Quien ponga fin a la “anoikis” en Medio Oriente ganará la guerra contra el terrorismo. Por eso Occidente y sus aliados deben ayudar al 80% de la población, cuya supervivencia depende de que se fijen límites para proteger a las personas y a sus bienes (derechos de propiedad y responsabilidad limitada). Esas personas necesitan mecanismos de señalización para detectar el peligro (sistemas de información y seguimiento que surgen del registro de bienes y empresas). Necesitan moléculas aglutinantes que las interconecten y permitan crear combinaciones cada vez más complejas y valiosas (contratos con fuerza legal). Y necesitan capacidad de usar sus bienes para obtener crédito y crear capital (uso de acciones y títulos para dividir propiedades, ampliarlas y usarlas como garantía). De lo contrario, las fuerzas militares combinadas de Europa y Estados Unidos (a las que ahora se les sumó Rusia) no lograrán nada.

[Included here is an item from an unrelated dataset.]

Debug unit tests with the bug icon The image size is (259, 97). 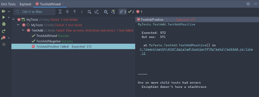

Si Hollande, el próximo presidente de Estados Unidos y sus aliados árabes quieren detener el terrorismo, deben presionar a los gobiernos de Medio Oriente (y ayudarlos) para que provean a sus pueblos de protecciones que les permitan expresar su potencial y prosperar en el mercado global en condiciones de igualdad. Es lo que hicieron los revolucionarios estadounidenses y franceses. Y es la forma más segura de quitarles a los extremistas el atractivo del que depende su existencia.